Baugenehmigungen zeichnen ein ähnliches Bild Zwar stieg die Zahl der Baugenehmigungen 2025 leicht auf 44.905 (2024: 40.554), doch liegt dieser Wert deutlich unter den 61.849 Genehmigungen aus dem Jahr 2020. Der Rückgang spiegelt bundesweite Trends wider, wobei Stagnation durch hohe Zinsen und explodierende Baukosten vorangetrieben wird. Trotz dieser Herausforderungen verzeichnete das Statistische Bundesamt im ersten Quartal 2025 einen Anstieg der Baugenehmigungen um fast 15 Prozent.
Experten warnen vor dramatischer Lage Eine Studie des Pestel-Instituts schätzt, dass Deutschland rund 1,4 Millionen zusätzliche Wohnungen benötigt – allein auf Nordrhein-Westfalen entfallen 376.000 dieses Defizits.

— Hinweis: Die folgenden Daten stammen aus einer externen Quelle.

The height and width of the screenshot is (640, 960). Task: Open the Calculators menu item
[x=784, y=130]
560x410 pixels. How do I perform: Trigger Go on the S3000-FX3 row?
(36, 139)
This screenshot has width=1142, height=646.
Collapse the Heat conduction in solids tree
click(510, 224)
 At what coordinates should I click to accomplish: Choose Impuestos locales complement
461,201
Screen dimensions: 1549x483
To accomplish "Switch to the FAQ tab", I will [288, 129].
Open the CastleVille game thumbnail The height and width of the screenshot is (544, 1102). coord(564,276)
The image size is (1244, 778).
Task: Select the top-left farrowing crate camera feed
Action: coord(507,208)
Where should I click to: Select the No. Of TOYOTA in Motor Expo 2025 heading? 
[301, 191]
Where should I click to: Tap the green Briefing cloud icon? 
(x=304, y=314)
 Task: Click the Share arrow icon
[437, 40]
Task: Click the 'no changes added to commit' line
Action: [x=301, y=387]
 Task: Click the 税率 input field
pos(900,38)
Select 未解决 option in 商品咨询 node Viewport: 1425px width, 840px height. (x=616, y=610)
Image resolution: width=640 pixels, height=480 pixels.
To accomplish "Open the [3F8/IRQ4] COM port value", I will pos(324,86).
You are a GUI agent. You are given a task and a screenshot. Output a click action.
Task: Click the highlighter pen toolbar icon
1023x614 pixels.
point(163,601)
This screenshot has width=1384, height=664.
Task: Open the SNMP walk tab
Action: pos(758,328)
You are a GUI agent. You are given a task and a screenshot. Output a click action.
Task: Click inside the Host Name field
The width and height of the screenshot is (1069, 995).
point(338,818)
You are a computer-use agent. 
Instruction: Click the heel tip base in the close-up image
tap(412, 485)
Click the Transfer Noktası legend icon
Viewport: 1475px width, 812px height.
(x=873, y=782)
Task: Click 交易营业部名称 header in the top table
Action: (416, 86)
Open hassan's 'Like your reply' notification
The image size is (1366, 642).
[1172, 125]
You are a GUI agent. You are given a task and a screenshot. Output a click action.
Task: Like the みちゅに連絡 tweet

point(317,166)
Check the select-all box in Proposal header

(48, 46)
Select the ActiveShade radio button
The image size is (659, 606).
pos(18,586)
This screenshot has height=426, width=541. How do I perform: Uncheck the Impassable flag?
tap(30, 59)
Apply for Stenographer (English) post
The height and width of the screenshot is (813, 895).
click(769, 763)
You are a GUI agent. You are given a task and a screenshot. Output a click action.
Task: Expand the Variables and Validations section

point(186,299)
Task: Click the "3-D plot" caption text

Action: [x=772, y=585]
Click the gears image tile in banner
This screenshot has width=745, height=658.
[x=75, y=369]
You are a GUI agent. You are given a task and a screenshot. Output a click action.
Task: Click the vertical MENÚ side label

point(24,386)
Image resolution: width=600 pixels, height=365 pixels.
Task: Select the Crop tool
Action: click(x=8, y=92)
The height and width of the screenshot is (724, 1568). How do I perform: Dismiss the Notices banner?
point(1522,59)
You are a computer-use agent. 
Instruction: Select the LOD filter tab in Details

Um die Lücke bis 2030 zu schließen, müsste das Land jährlich etwa 94.000 Wohnungen bauen. Als Reaktion hat die Bundesregierung eine „Bauturbo“-Initiative gestartet, um den Wohnungsbau zu beschleunigen.
Die Wohnungsnot in Nordrhein-Westfalen verschärft sich weiter, da Jahr für Jahr weniger Wohnungen entstehen. Zwar gibt es einen leichten Anstieg bei den Genehmigungen, doch die Bauaktivität bleibt deutlich hinter den erforderlichen Zahlen zurück. Ohne grundlegende Änderungen wird sich der Wohnungsmangel in der Region voraussichtlich weiter verschärfen.